HET Object Observability

To determine the LST(s) at which your targets can be observed, first remember that HET has a fixed elevation of 55° and a tracking radius of 8.4°. This means that the air mass with the tracker centered will always be 1.222. Translating to hour angle and declination, we derive the following target accessibility locus on the sky:

Targets can be observed within the grey shaded region between the inner and outer limiting altitude curves. For example, targets at +40° declination could be observed at HA between -3h and -1h as it rises, or between HA of +1h and +3h as it sets. If your target was at RA=4h, it would be observable from LST=1:00 to 3:00 (in the E), and from 5:00 to 7:00 (in the W). If you require dark time, check the histogram above to see what is available.

If you want to generate histograms of the possible visits for your own targets, you can download a simple Python code from: github.com/sjanowiecki/HET_observability This tool allows you to visually determine the accessibility for as many objects as you like, given their celestial coordinates and exposure times.

There is also a python tool available (https://indiajoe.github.io/pyHETobs/) to calculate the HET's pupil illumination at various positions which was created by Shubham Kanodia and Joe Ninan as part of their work on the HPF engineering team's publication: Kanodia+2021. )

Other useful CGI scripts

Please use our HETDEX Constrained Object Observability and Feasibility Calculator to determine if your targets can be completed in a specific trimester.
Determine the longest possible track time for your target.
To see the effect of changing exposure times in a moving aperture try the HET Filling Factor Calculator.
To get the parallactic angle for an HET observation try the HET LRS2 Position Angle Calculator .

Availability of visits in each Trimester: The following histograms show how many visits are expected during each trimester for each hour of Local (Mean) Sidereal Time. The thick line shows all opportunities when the Sun is more than 18 degrees below the horizon; the thin black line shows "dark" time when the Moon is below the horizon; the grey line shows grey+dark time (i.e., <60% lunar illumination plus dark time).

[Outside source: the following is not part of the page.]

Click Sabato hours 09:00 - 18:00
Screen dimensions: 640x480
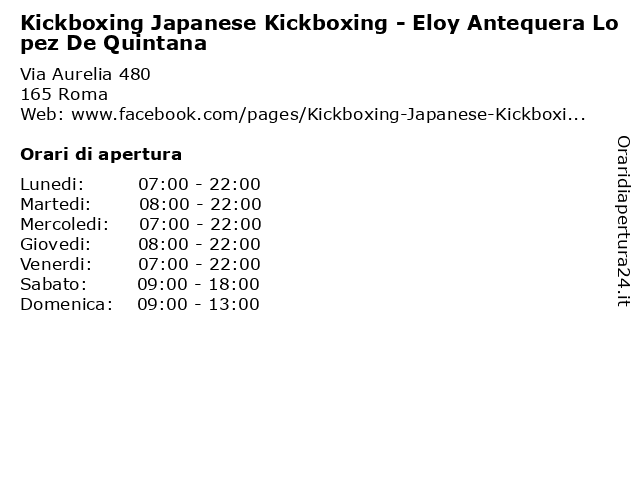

These predictions include average losses from weather, engineering time, etc. Note that nominal HETDEX observations will occupy the vast majority of the dark time, leaving dark time available only between limited LSTs.

Updated information about HETDEX conflicts:

The following graph shows the latest assessment of HETDEX conflicts in terms of Local (Mean) Sidereal Time throughout the year. Once the HETDEX survey is completed in mid-2024 this will no longer be relevant.

The maximum track time occurs at a declination of 63°. The length of time a given object can be observed varies with declination and telescope azimuth. The following figure shows the maximum time that can be spent on an object at a given declination with the telescope at the optimal azimuth:

The plot below shows the relationship between the target object declination and the optimal Azimuth which the object should be observed.

Using the optimal Az from above one can calculate the parallactic angle for the center of track that will be held during an observation (so that the angle on the sky is held constant).